Ed è partita la conta dei danni anche per la grandine caduta su campi, vigneti e frutteti tra Conegliano, Mareno, Susegana, Spresiano, Maserada e la zona di Meduna. Lo stato di emergenza è stato siglato per far fronte ai problemi legati all'ondata di maltempo di lunedì. A livello regionale le raffiche di vento hanno raggiunto anche punte di 116 chilometri orari. In caso di necessità, poi, il provvedimento potrà essere ulteriormente esteso.

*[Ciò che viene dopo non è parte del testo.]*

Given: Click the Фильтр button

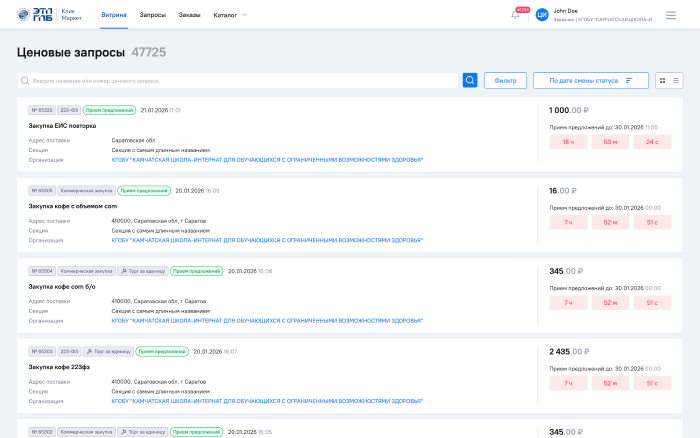Looking at the screenshot, I should pyautogui.click(x=505, y=80).
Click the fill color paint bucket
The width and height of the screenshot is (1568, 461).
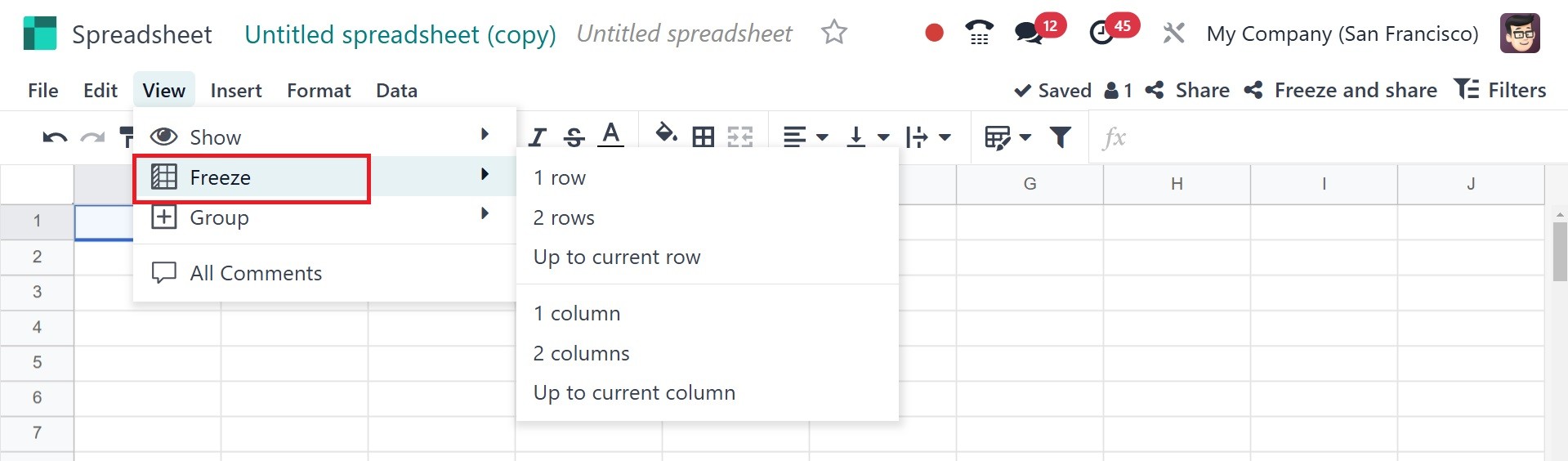click(666, 134)
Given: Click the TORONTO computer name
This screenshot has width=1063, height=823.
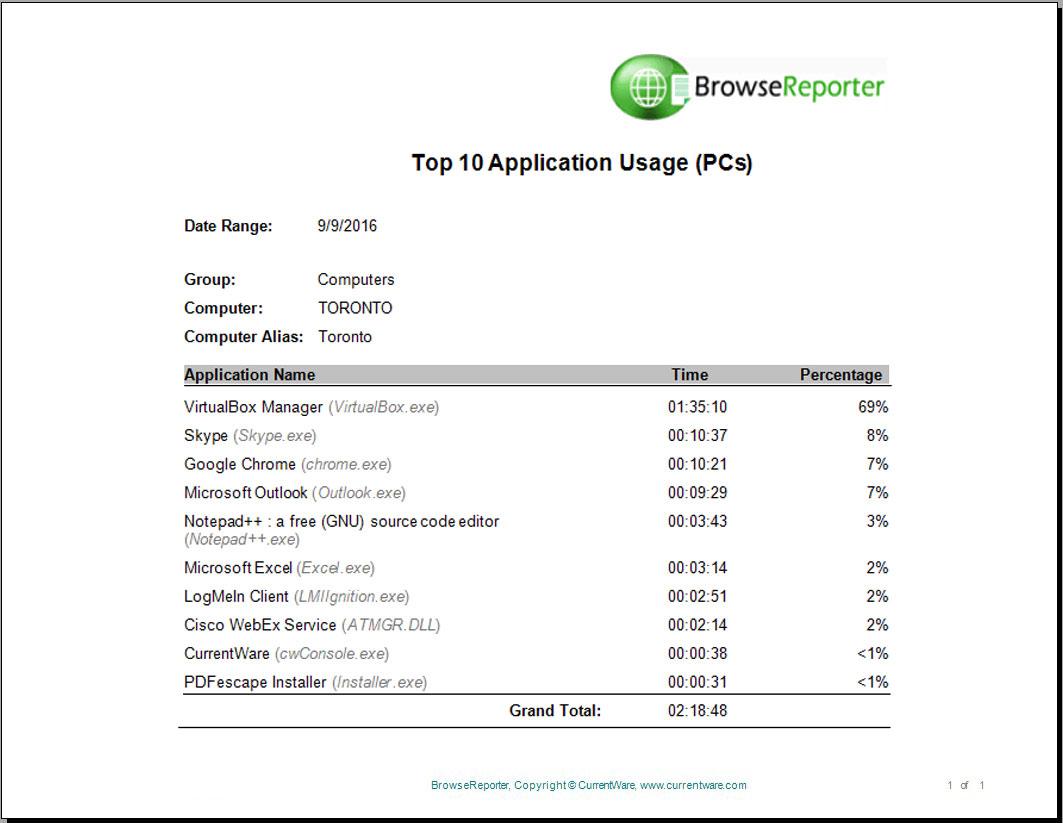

«Si è trattato di un evento diffuso e violento, a causa del quale si sono verificati danni anche gravi, che sono ancora in fase di definizione e di verifica e che potranno essere successivamente ricompresi nell'atto - spiega il governatore Alberto Stefani - non lascerò nulla d'intentato per sostenere al meglio possibile le aree colpite, i loro abitanti e operatori economici. Questo atto è infatti da considerarsi non esaustivo ed eventualmente suscettibile di integrazioni qualora ulteriori territori fossero colpiti o altri enti dovessero segnalare danni e disagi riconducibili agli eventi in questione».